The technology described herein relates to antennas, and in particular to radio antennas for communicating with mobile radios.
Mobile radio antennas for mobile radio base stations are generally provided with a number of radiating element arrangements, located one above the other in the vertical direction, in front of a reflector plane. These radiating element arrangements may comprise a large number of dipole radiating elements. Such dipole elements may for example be in the form of crucible dipoles, a dipole square, or other radiating element types which have a dipole structure. Antennas in the form of so-called patch radiating elements are also known.
As is known, mobile radios can operate on various mobile radio frequency bands. For example, the 900 MHz frequency band is generally used for the so-called GSM 900 network; and the 1800 MHz or the 1900 MHz frequency band are used for the so-called GSM 1800 network in the USA and in a large number of other countries. A frequency band around 2000 MHz has been allocated for the next mobile radio generation, namely the UMTS network.

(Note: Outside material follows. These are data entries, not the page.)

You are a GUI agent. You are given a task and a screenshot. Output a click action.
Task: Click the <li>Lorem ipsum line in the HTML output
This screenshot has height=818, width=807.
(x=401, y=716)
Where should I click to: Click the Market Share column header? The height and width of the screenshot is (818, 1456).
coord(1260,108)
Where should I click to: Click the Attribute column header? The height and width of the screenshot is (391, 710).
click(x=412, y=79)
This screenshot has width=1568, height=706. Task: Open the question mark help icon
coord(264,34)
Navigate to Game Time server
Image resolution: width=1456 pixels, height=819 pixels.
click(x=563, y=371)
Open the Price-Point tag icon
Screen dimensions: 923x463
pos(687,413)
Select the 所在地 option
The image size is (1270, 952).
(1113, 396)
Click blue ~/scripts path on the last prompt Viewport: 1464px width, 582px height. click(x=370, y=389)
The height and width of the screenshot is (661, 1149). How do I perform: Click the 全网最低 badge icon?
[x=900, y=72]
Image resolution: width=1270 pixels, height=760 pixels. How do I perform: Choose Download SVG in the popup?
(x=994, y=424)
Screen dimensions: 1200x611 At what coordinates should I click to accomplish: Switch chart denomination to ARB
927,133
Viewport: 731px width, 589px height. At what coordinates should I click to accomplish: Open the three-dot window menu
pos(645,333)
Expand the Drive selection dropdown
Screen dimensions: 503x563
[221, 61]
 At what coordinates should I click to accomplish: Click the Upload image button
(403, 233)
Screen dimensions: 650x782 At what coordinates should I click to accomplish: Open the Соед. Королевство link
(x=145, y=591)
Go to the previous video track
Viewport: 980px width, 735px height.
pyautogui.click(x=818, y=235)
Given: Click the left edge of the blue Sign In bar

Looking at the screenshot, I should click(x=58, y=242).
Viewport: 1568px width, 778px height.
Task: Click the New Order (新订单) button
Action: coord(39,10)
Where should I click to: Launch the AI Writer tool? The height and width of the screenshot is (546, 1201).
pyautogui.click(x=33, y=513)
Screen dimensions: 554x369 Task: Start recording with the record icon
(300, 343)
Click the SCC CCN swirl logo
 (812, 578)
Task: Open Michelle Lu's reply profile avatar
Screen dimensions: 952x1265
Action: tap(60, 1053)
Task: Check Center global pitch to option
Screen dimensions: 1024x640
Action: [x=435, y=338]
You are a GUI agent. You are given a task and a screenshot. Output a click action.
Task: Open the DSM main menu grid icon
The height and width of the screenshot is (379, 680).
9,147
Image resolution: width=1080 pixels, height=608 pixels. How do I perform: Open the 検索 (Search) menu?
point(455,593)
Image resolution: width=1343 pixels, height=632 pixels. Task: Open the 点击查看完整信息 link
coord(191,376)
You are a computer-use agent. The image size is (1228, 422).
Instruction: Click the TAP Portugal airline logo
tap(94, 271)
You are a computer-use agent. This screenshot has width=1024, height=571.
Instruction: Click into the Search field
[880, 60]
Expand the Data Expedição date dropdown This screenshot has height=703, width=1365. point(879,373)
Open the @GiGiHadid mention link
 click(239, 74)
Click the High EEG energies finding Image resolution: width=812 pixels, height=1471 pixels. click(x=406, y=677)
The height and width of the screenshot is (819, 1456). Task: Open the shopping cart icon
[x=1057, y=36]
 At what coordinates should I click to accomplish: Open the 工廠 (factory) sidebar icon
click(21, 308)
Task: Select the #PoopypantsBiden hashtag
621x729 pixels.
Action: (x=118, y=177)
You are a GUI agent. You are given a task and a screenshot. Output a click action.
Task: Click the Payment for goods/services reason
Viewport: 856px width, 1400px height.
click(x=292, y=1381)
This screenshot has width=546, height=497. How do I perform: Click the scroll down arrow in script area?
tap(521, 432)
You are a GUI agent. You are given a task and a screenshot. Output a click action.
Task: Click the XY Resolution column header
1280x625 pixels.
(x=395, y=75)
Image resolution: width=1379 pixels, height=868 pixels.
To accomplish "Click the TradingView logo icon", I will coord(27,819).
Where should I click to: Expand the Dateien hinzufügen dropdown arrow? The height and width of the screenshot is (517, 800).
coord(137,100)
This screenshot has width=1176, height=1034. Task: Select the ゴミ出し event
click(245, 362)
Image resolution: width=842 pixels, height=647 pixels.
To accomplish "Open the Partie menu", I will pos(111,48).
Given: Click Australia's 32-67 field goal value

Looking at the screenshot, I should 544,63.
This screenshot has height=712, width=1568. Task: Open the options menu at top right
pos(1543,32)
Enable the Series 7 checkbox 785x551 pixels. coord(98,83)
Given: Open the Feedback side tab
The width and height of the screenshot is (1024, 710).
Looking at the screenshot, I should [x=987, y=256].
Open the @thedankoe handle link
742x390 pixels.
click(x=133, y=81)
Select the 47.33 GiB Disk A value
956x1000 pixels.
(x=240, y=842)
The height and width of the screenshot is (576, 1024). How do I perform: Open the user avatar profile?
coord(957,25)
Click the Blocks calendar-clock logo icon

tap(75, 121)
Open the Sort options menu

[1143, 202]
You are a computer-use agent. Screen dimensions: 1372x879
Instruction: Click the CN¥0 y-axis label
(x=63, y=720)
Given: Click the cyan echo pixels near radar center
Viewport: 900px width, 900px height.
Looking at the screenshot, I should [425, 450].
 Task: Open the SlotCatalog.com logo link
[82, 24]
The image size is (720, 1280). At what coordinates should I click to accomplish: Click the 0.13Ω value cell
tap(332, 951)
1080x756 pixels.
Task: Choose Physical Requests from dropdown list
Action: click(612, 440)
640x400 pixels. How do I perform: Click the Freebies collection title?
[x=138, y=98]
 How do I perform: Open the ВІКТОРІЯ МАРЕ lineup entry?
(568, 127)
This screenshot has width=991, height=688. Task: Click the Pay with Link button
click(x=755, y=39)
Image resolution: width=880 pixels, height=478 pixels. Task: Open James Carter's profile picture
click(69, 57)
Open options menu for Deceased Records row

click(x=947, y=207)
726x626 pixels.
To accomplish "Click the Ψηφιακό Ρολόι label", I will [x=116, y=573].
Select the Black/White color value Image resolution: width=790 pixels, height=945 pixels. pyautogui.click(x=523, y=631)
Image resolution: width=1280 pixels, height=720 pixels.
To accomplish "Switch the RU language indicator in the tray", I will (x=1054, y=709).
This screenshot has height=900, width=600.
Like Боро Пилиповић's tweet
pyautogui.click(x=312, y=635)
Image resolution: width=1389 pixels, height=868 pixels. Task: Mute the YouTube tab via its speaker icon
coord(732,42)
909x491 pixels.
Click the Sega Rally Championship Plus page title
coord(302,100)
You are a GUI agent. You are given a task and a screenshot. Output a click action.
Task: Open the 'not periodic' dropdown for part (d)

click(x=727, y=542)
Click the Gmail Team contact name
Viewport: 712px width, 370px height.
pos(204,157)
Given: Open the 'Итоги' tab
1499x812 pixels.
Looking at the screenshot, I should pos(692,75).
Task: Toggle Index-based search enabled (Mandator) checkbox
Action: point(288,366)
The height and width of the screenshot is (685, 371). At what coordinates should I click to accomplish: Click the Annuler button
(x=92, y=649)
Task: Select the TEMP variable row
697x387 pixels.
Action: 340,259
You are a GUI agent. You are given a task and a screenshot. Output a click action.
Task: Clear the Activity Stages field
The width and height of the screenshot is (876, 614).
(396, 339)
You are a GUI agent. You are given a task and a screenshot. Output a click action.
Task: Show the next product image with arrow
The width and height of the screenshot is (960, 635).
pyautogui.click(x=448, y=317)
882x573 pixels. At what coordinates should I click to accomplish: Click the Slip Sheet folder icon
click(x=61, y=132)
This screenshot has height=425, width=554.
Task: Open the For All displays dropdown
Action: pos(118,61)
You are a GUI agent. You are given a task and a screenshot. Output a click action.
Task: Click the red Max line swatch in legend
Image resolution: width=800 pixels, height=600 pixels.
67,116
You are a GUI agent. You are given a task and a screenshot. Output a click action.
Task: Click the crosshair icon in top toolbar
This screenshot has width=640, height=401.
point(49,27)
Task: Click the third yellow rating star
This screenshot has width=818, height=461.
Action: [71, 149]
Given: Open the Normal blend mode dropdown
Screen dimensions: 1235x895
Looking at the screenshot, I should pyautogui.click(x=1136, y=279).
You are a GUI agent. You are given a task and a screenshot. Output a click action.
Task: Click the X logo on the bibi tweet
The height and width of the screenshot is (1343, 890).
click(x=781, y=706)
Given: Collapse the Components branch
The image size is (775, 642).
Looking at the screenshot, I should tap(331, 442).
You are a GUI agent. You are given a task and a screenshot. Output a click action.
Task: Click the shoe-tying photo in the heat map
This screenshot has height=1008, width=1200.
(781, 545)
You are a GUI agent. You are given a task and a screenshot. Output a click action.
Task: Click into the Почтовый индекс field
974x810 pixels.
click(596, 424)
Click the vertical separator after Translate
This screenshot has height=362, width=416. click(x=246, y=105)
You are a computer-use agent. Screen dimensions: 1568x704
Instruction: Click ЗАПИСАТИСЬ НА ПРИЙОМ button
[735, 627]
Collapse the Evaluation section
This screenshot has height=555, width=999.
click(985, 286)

It is thus usual to design mobile radio antennas as at least dual-band antennas. Triple-band antennas may also be desirable (for example, for the 900 MHz, for the 1800 and 1900 MHz or, for example, for the 2000 MHz band).
Furthermore, such mobile antennas are preferably designed as dual-polarized antennas for operation with polarizations of +45° and −45°. It is also usual for such antennas to be protected against weather influences by a plastic shroud. This so-called radome has to achieve objects which are primarily mechanical and surrounds all the radiating antenna parts to the same extent. An antenna such as this for operation in at least two frequency bands that are offset with respect to one another has been disclosed, by way of example, in DE 198 23 749 A1 corresponding to U.S. Pat. No. 6,333,720 owned by the present assignee.
One problem that frequently arises with such two-band or multiband antennas in general is that the 3 dB beam widths of the polar diagram in the azimuth direction may differ widely for the different frequency ranges and/or bands. A further problem that often occurs with two-band or multiband antennas is that cross-polar components can lead to deterioration in the polar diagram characteristic. The VSWR ratio and/or the decoupling may also be disadvantageously influenced.
Many known antennas in the prior art are designed for only a single frequency band—that is, they can receive and transmit in only one frequency band. These may be linear-polarized or dual-polarized antennas for transmission in only one frequency band. Antennas such as these which operate in only one frequency band are disclosed, for example, in the publications DE 199 01 179 A1, DE 198 21 223 A1, DE 196 27 015 C2, U.S. Pat. No. 6,069,590 A and U.S. Pat. No. 6,069,586 A. These prior publications generally deal with different types of problems including decoupling two polarizations in the same frequency band. Electrically conductive parts are generally used for this purpose, to produce decoupling elements that radiate parasitically.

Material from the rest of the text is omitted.